* Task item
Every record below should be printed exactly as given.

* Data under study
········
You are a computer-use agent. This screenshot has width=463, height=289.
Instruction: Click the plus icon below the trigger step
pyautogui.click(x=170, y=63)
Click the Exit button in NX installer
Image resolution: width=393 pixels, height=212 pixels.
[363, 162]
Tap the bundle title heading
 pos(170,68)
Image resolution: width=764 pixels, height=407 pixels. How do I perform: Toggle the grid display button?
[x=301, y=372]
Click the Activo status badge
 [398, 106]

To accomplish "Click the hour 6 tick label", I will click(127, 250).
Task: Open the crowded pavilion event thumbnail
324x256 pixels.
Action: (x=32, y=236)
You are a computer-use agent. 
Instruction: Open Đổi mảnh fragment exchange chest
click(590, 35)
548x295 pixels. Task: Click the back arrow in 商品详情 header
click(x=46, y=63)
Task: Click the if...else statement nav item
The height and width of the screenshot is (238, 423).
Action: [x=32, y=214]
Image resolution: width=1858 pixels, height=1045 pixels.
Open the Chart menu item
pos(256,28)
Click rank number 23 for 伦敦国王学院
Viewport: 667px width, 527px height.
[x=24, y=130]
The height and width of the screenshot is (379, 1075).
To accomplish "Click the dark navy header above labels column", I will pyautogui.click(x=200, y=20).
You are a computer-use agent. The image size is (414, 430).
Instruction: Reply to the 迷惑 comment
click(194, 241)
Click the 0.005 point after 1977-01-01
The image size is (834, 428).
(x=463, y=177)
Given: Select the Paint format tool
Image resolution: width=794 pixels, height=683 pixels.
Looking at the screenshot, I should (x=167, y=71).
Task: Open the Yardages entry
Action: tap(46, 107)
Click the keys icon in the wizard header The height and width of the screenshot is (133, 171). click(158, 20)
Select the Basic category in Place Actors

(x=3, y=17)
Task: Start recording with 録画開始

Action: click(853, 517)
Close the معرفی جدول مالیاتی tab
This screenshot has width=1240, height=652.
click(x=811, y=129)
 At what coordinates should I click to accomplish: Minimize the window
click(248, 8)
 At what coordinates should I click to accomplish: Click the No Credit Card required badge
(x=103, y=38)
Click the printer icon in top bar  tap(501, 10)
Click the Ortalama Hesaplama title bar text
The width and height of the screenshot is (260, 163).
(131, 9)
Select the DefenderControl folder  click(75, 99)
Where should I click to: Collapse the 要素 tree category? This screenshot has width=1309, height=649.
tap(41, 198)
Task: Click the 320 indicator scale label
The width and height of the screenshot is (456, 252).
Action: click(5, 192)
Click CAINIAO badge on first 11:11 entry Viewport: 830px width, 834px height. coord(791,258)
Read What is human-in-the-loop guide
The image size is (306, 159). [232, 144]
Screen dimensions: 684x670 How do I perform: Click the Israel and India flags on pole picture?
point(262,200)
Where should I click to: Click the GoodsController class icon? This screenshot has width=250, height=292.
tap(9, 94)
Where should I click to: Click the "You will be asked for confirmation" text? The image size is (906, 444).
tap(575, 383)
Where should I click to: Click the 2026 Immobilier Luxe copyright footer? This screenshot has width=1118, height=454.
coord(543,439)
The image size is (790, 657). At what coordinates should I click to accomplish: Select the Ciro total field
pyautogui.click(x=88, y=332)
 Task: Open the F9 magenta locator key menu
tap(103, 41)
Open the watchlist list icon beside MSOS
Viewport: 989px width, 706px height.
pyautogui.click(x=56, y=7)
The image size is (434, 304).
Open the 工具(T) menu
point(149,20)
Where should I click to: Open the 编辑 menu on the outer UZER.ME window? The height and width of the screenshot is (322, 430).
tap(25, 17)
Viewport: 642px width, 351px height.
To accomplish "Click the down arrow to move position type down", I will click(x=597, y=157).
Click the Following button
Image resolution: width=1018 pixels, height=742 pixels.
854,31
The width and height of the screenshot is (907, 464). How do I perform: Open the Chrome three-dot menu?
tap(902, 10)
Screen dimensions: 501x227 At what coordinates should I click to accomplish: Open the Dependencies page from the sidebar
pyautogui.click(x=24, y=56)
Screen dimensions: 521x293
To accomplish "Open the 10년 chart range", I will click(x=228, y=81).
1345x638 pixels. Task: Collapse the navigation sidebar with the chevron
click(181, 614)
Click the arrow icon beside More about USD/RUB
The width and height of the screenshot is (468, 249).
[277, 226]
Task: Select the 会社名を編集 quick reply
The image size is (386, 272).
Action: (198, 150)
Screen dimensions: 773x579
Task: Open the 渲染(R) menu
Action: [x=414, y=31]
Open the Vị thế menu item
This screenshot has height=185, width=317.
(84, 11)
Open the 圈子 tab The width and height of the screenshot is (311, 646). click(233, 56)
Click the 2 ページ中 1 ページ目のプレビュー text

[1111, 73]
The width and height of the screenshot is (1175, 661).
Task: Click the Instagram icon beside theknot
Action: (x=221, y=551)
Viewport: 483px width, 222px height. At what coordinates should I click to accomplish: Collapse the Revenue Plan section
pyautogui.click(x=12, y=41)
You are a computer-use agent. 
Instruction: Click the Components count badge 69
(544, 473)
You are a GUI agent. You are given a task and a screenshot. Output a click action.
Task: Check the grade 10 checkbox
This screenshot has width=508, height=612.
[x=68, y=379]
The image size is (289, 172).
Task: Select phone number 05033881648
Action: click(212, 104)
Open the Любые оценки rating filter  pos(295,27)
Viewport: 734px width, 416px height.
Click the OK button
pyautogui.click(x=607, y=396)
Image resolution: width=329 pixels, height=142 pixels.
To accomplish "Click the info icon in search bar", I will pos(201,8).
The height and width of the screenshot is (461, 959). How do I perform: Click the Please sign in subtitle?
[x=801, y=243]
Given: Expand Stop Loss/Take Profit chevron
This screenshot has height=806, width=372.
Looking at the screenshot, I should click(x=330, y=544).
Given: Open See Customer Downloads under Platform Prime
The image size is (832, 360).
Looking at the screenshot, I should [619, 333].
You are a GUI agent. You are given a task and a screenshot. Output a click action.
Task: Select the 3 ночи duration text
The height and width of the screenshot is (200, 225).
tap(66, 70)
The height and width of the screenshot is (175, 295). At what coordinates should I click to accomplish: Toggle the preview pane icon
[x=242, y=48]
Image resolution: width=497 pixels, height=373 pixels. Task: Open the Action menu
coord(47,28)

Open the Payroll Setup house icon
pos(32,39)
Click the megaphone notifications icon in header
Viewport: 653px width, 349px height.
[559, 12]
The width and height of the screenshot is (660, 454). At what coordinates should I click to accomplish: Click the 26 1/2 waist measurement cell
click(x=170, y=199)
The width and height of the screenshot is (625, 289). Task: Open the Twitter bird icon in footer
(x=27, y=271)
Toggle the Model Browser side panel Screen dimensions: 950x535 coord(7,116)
········
* Solution
You are a computer-use agent. This screenshot has width=463, height=289.
Instruction: Click the plus icon below the trigger step
pyautogui.click(x=170, y=63)
Click the Exit button in NX installer
Image resolution: width=393 pixels, height=212 pixels.
[363, 162]
Tap the bundle title heading
 pos(170,68)
Image resolution: width=764 pixels, height=407 pixels. How do I perform: Toggle the grid display button?
[x=301, y=372]
Click the Activo status badge
 [398, 106]

To accomplish "Click the hour 6 tick label", I will click(127, 250).
Task: Open the crowded pavilion event thumbnail
324x256 pixels.
Action: (x=32, y=236)
You are a computer-use agent. 
Instruction: Open Đổi mảnh fragment exchange chest
click(590, 35)
548x295 pixels. Task: Click the back arrow in 商品详情 header
click(x=46, y=63)
Task: Click the if...else statement nav item
The height and width of the screenshot is (238, 423).
Action: [x=32, y=214]
Image resolution: width=1858 pixels, height=1045 pixels.
Open the Chart menu item
pos(256,28)
Click rank number 23 for 伦敦国王学院
Viewport: 667px width, 527px height.
[x=24, y=130]
The height and width of the screenshot is (379, 1075).
To accomplish "Click the dark navy header above labels column", I will pyautogui.click(x=200, y=20).
You are a computer-use agent. The image size is (414, 430).
Instruction: Reply to the 迷惑 comment
click(194, 241)
Click the 0.005 point after 1977-01-01
The image size is (834, 428).
(x=463, y=177)
Given: Select the Paint format tool
Image resolution: width=794 pixels, height=683 pixels.
Looking at the screenshot, I should (x=167, y=71).
Task: Open the Yardages entry
Action: tap(46, 107)
Click the keys icon in the wizard header The height and width of the screenshot is (133, 171). click(158, 20)
Select the Basic category in Place Actors

(x=3, y=17)
Task: Start recording with 録画開始

Action: click(853, 517)
Close the معرفی جدول مالیاتی tab
This screenshot has width=1240, height=652.
click(x=811, y=129)
 At what coordinates should I click to accomplish: Minimize the window
click(248, 8)
 At what coordinates should I click to accomplish: Click the No Credit Card required badge
(x=103, y=38)
Click the printer icon in top bar  tap(501, 10)
Click the Ortalama Hesaplama title bar text
The width and height of the screenshot is (260, 163).
(131, 9)
Select the DefenderControl folder  click(75, 99)
Where should I click to: Collapse the 要素 tree category? This screenshot has width=1309, height=649.
tap(41, 198)
Task: Click the 320 indicator scale label
The width and height of the screenshot is (456, 252).
Action: click(5, 192)
Click CAINIAO badge on first 11:11 entry Viewport: 830px width, 834px height. coord(791,258)
Read What is human-in-the-loop guide
The image size is (306, 159). [232, 144]
Screen dimensions: 684x670 How do I perform: Click the Israel and India flags on pole picture?
point(262,200)
Where should I click to: Click the GoodsController class icon? This screenshot has width=250, height=292.
tap(9, 94)
Where should I click to: Click the "You will be asked for confirmation" text? The image size is (906, 444).
tap(575, 383)
Where should I click to: Click the 2026 Immobilier Luxe copyright footer? This screenshot has width=1118, height=454.
coord(543,439)
The image size is (790, 657). At what coordinates should I click to accomplish: Select the Ciro total field
pyautogui.click(x=88, y=332)
 Task: Open the F9 magenta locator key menu
tap(103, 41)
Open the watchlist list icon beside MSOS
Viewport: 989px width, 706px height.
pyautogui.click(x=56, y=7)
The image size is (434, 304).
Open the 工具(T) menu
point(149,20)
Where should I click to: Open the 编辑 menu on the outer UZER.ME window? The height and width of the screenshot is (322, 430).
tap(25, 17)
Viewport: 642px width, 351px height.
To accomplish "Click the down arrow to move position type down", I will click(x=597, y=157).
Click the Following button
Image resolution: width=1018 pixels, height=742 pixels.
854,31
The width and height of the screenshot is (907, 464). How do I perform: Open the Chrome three-dot menu?
tap(902, 10)
Screen dimensions: 501x227 At what coordinates should I click to accomplish: Open the Dependencies page from the sidebar
pyautogui.click(x=24, y=56)
Screen dimensions: 521x293
To accomplish "Open the 10년 chart range", I will click(x=228, y=81).
1345x638 pixels. Task: Collapse the navigation sidebar with the chevron
click(181, 614)
Click the arrow icon beside More about USD/RUB
The width and height of the screenshot is (468, 249).
[277, 226]
Task: Select the 会社名を編集 quick reply
The image size is (386, 272).
Action: (198, 150)
Screen dimensions: 773x579
Task: Open the 渲染(R) menu
Action: [x=414, y=31]
Open the Vị thế menu item
This screenshot has height=185, width=317.
(84, 11)
Open the 圈子 tab The width and height of the screenshot is (311, 646). click(233, 56)
Click the 2 ページ中 1 ページ目のプレビュー text

[1111, 73]
The width and height of the screenshot is (1175, 661).
Task: Click the Instagram icon beside theknot
Action: (x=221, y=551)
Viewport: 483px width, 222px height. At what coordinates should I click to accomplish: Collapse the Revenue Plan section
pyautogui.click(x=12, y=41)
You are a computer-use agent. 
Instruction: Click the Components count badge 69
(544, 473)
You are a GUI agent. You are given a task and a screenshot. Output a click action.
Task: Check the grade 10 checkbox
This screenshot has width=508, height=612.
[x=68, y=379]
The image size is (289, 172).
Task: Select phone number 05033881648
Action: click(212, 104)
Open the Любые оценки rating filter  pos(295,27)
Viewport: 734px width, 416px height.
Click the OK button
pyautogui.click(x=607, y=396)
Image resolution: width=329 pixels, height=142 pixels.
To accomplish "Click the info icon in search bar", I will pos(201,8).
The height and width of the screenshot is (461, 959). How do I perform: Click the Please sign in subtitle?
[x=801, y=243]
Given: Expand Stop Loss/Take Profit chevron
This screenshot has height=806, width=372.
Looking at the screenshot, I should click(x=330, y=544).
Given: Open See Customer Downloads under Platform Prime
The image size is (832, 360).
Looking at the screenshot, I should [619, 333].
You are a GUI agent. You are given a task and a screenshot. Output a click action.
Task: Select the 3 ночи duration text
The height and width of the screenshot is (200, 225).
tap(66, 70)
The height and width of the screenshot is (175, 295). At what coordinates should I click to accomplish: Toggle the preview pane icon
[x=242, y=48]
Image resolution: width=497 pixels, height=373 pixels. Task: Open the Action menu
coord(47,28)

Open the Payroll Setup house icon
pos(32,39)
Click the megaphone notifications icon in header
Viewport: 653px width, 349px height.
[559, 12]
The width and height of the screenshot is (660, 454). At what coordinates should I click to accomplish: Click the 26 1/2 waist measurement cell
click(x=170, y=199)
The width and height of the screenshot is (625, 289). Task: Open the Twitter bird icon in footer
(x=27, y=271)
Toggle the Model Browser side panel Screen dimensions: 950x535 coord(7,116)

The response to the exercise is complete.